While the overall production declined -- with sea bream and croaker drops -- increases were recorded in sea bass and turbot production.
Last year, Spain produced 14,367 tonnes of farmed sea bass, that is to say, 15 per cent more than in 2010 (12,495 tonnes). The Region of Murcia was the main autonomous community producing sea bass, with 27.5 per cent of the national total.
The rest of the production is distributed among Andalusia (27.1 per cent), Canary Islands (24.2 per cent), Valencia (19.4 per cent) and Catalonia (1.7 per cent), the report issued by Apromar states.
Furthermore, the Spanish production of turbot reached 7,755 tonnes in 2011, representing 12.2 per cent from a year earlier (6,910 tonnes).
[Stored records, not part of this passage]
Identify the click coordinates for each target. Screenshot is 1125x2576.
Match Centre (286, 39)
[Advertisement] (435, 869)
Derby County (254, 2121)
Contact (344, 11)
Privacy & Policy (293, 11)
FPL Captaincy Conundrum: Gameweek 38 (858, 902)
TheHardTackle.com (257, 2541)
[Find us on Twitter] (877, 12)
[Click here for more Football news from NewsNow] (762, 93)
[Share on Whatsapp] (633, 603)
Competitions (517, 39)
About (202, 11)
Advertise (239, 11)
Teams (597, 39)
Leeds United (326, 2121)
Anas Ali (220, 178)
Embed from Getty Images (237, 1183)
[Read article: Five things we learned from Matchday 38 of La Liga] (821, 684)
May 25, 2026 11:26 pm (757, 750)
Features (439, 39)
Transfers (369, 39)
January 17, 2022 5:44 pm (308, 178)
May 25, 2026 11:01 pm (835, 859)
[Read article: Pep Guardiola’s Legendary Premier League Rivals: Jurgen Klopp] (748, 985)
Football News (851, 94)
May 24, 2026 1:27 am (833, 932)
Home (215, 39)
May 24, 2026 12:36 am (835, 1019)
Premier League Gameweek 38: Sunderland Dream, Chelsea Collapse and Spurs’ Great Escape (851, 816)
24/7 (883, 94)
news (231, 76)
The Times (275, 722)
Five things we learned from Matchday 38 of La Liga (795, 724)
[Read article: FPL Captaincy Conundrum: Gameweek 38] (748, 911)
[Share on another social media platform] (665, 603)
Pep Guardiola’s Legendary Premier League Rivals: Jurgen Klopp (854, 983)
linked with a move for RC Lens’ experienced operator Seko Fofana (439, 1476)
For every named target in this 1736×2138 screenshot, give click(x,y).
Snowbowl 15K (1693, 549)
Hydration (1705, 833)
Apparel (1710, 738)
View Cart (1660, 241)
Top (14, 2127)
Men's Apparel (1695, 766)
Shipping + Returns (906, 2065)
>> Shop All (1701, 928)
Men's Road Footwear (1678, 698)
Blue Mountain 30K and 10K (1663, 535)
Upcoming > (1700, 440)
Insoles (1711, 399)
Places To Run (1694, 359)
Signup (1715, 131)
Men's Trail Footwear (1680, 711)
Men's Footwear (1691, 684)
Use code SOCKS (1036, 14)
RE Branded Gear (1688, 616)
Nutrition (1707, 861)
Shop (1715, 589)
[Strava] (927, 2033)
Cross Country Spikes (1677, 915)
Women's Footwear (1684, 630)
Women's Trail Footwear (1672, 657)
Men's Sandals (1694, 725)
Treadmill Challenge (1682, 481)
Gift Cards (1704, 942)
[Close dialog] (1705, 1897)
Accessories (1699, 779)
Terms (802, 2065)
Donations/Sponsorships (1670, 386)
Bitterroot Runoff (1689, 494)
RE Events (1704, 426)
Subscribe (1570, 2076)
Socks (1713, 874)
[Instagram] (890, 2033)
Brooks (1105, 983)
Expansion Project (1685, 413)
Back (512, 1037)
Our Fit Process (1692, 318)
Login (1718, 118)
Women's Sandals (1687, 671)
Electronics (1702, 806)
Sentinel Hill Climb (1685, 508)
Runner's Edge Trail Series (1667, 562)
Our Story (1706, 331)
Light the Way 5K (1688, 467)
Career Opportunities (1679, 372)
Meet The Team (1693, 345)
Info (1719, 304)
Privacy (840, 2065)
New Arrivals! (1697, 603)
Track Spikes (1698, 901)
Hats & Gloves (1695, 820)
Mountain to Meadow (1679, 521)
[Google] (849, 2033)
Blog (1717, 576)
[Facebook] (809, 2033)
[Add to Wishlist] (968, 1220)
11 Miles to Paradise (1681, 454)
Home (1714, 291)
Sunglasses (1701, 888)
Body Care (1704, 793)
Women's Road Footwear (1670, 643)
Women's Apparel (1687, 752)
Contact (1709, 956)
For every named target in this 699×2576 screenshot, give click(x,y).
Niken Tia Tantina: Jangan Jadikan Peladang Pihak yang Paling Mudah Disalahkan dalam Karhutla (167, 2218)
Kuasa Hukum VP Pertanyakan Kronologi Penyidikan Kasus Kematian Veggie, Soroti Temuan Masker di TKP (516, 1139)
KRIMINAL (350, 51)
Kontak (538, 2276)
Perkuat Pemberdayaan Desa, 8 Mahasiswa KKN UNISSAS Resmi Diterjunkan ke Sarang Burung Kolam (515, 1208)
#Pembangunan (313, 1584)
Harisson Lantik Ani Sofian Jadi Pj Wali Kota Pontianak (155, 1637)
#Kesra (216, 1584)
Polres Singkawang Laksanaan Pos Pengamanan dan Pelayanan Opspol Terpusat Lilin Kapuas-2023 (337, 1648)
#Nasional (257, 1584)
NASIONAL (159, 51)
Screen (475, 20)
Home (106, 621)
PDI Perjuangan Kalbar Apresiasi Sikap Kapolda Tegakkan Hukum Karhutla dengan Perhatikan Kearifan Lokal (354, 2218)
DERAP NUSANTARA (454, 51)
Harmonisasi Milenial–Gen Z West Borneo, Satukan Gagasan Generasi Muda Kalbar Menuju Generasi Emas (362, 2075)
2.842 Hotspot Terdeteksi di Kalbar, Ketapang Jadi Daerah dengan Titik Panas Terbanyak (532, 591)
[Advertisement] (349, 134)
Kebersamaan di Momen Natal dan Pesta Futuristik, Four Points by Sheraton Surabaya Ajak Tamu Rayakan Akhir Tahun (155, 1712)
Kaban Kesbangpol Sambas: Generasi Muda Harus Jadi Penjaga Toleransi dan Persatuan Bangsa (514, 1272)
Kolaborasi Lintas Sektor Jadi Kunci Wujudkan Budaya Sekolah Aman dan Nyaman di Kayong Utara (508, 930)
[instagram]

Farmers from Galicia contributed 99 per cent of the total production.
Apromar also reports that farmed sea bream production in the country in 2011 was 16,930 tonnes, a figure showing a 16.8 per cent drop over the previous year (20,360 tonnes).
This decrease has been observed for three years but it has never occurred before "in the history of sea bream farming in Spain," the Association highlights in the report.
In 2011, Valencia led farmed sea bream production with 40.8 per cent of the total, followed by Murcia (20.5 per cent), Canary Islands (19.2 per cent), Andalusia (10.7 per cent) and Catalonia (8.7 per cent).
Sea bream production drop was recorded in almost all autonomous regions, except in Catalonia.
Meanwhile, last year 2,879 tonnes of farmed croaker was obtained, 11.4 per cent less than in 2010 (3,250 tonnes). The causes of this reduction are, on the one hand commercial but on the other hand, they come about from the transitional farming ban of this resource in Canary Island waters.
This species was mainly produced in Valencia Region (52 per cent) and in Murcia Region (45 per cent).
As to the value of aquaculture production, in 2011 the total turnover in the first sale resulting from the trade of Spanish breeding fish having marketable size reached EUR 246 million, representing 11.6 per cent from a year earlier.
The average value of all resources was EUR 5.77/kg, a figure which shows a 14.9 per cent increase over 2010.
The turnover of the Galician turbot industry in 2011 amounted to EUR 70.8 million, representing 35 per cent more than in 2010 (EUR 52 million).
Apromar report also explains that sea bream production generated profits for EUR 84.6 million; sea bass production produced EUR 71.2 million and that of croaker generated EUR 12 million.
Regarding jobs, in 2011 there were 1,862 direct jobs in marine aquaculture enterprises. Out of these, 1,692 were permanent jobs and 170 were temporary.
Finally, Apromar mentioned several proposals to boost marine aquaculture in Spain:
- Proper strategic planning of aquaculture and a consistent spatial arrangement would be helpful to considerably shorten proceedings;
- The effective coordination among autonomous regions in passing regulations, and in adopting the same criteria among communities at the time to interpret or improve higher nature standards, particularly European ones;
- The requirement that aquaculture farms should only have the occupation and use fees that is specific to them;
- The proposal of the adequacy of port dues to the actual uses these marine aquaculture businesses make and the encouragement of a uniform tax across all ports of Spain;
- The requirement that all farmed fish marketed in the European Union (EU) can prove equivalent production conditions and the promotion of production process enhancement;
- The request that farmed fish that are imported into the European market had been given feed meeting the same conditions as those required of EU producers;
- The address of those problems related to the information provided to consumers on fish at sale outlets.